Retina Implant said this week that it raised $28.2 million (€26 million) in private equity funding for its Alpha IMS device, which is designed to treat blind patients with retinitis pigmentosa.
The round including contributions from new and existing backers, the Reutlingen, Germany-based company said. The proceeds are earmarked for new clinical centers and winning reimbursement in more markets for the Alpha IMS subretinal microchip.

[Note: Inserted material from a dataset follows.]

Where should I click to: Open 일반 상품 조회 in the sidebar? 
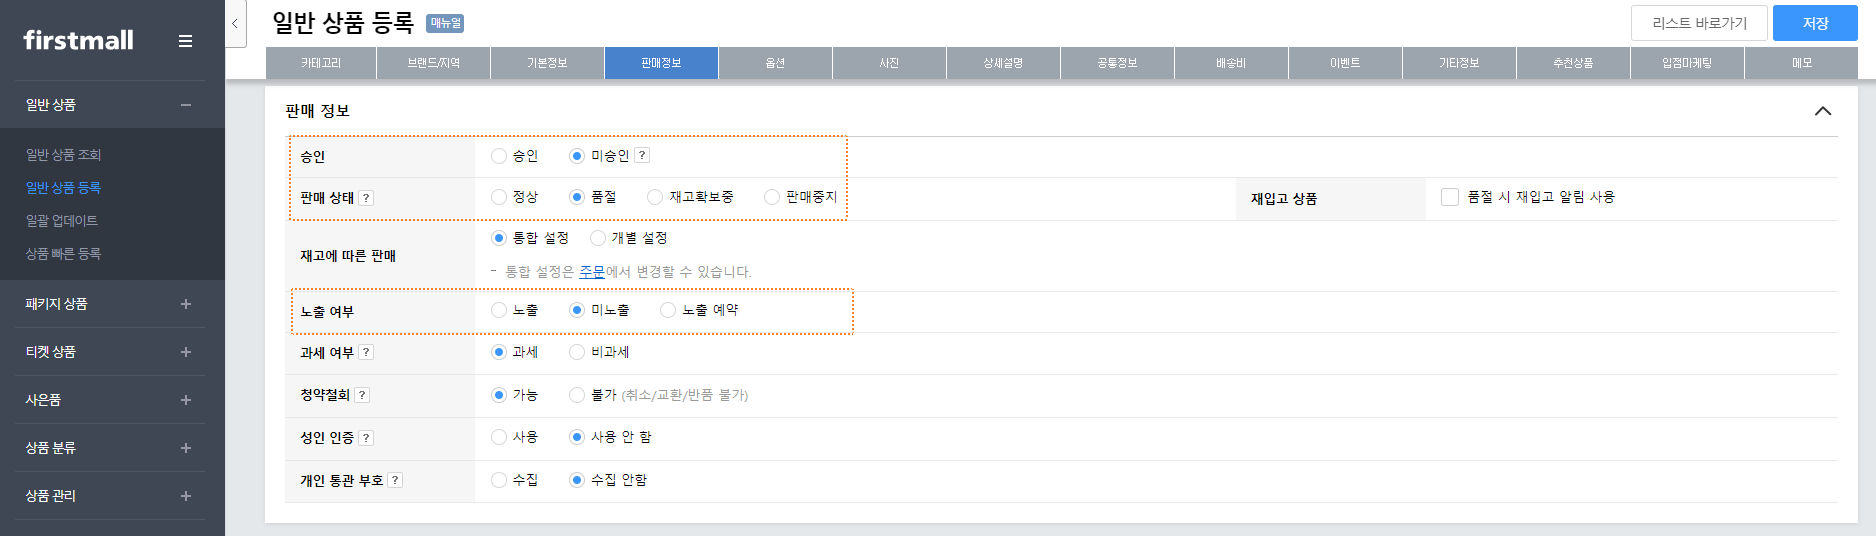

“This re-investment is incredibly important to us as it solidifies our investors’ belief in our vision. This continued commitment will allow us to make great leaps forward to help bring this technology to the people that need it most,” CEO Walter Wrobel said in prepared remarks. “We are simultaneously building out the arsenal of skilled retinal surgeons who are able to perform the procedure while working with the local insurance agencies to establish reimbursement of the device.”

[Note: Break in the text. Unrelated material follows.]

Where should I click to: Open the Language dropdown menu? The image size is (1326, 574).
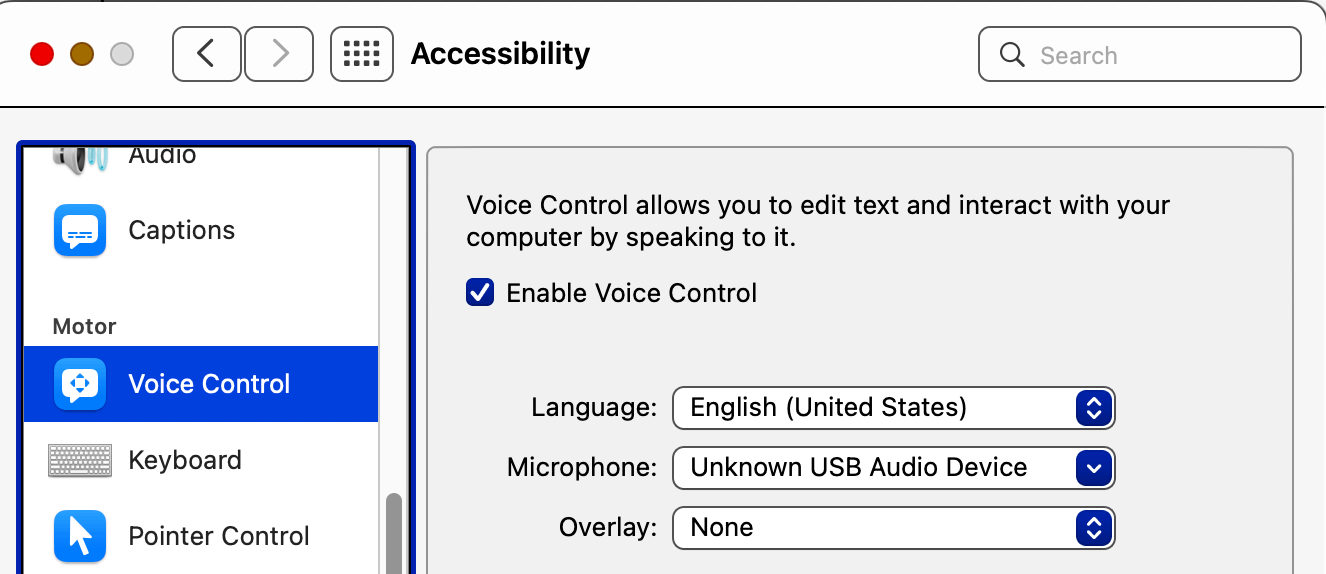tap(894, 408)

“The results of Retina Implant’s clinical trials and the receipt of CE Mark approval of the Alpha IMS device demonstrate the company’s impact on the ability to restore some artificial vision to those living with RP. This if one of the most fascinating projects I have ever seen and I am convinced that this company has a bright future,” added investor Max Reindl, founder & CEO of Wavelight Laser Technologies. Alcon paid €10 per share, or roughly $91 million, for Wavelight back in 2009, before Alcon became a unit of Swiss pharma giant Novartis (NYSE:NVS).

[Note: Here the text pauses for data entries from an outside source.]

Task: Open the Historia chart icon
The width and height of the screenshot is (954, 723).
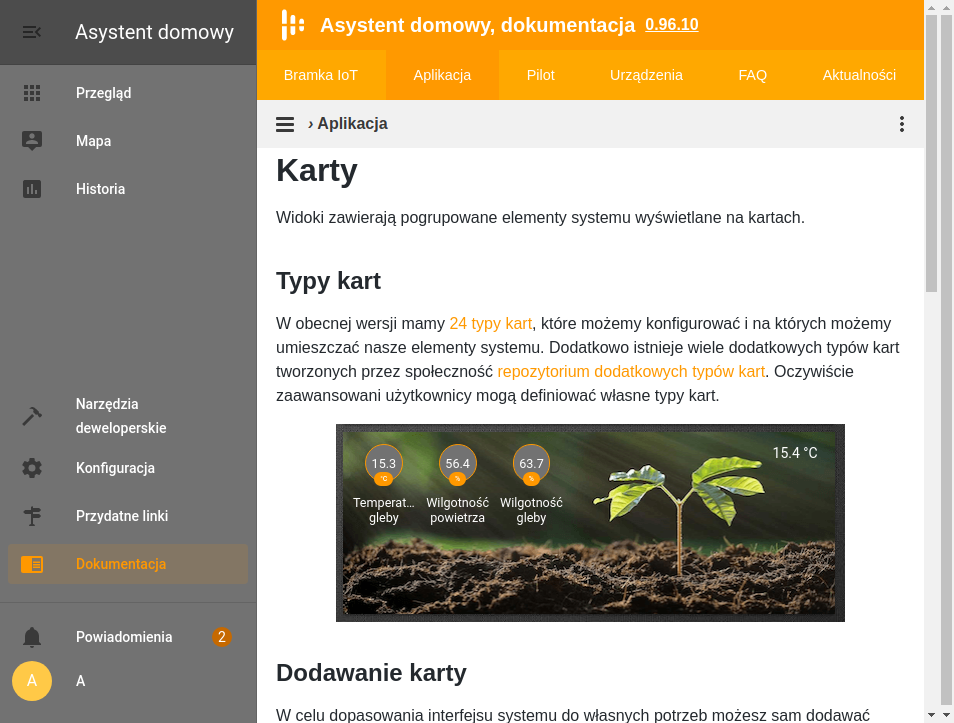Action: pos(32,189)
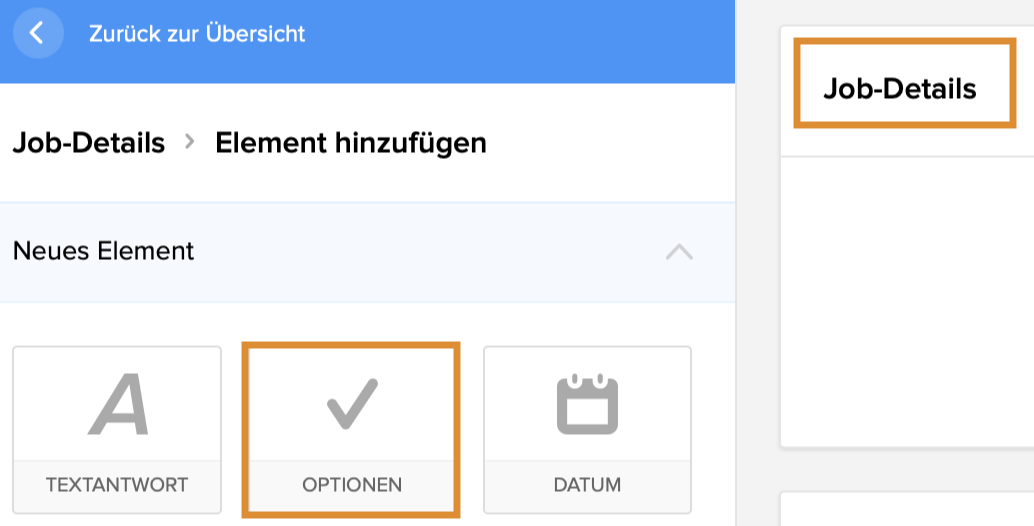
Task: Click the back arrow circle icon
Action: (38, 33)
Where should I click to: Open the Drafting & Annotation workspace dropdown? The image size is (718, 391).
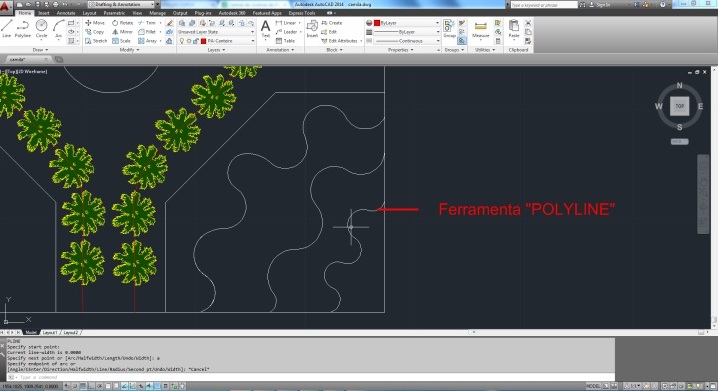[123, 4]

Retina Implant, which won CE Mark approval in the European Union for the Alpha IMS in 2013, won reimbursement in Germany the next year. Last summer the company said a clinical study of 29 patients showed that more than 86% experienced improved ability to detect light and identify specific light sources. More than 50% reported restoration of “useful visual experiences in daily life, including the recognition of shapes and household objects, improved ability to identify facial features” and some ability to read letters, according to the study.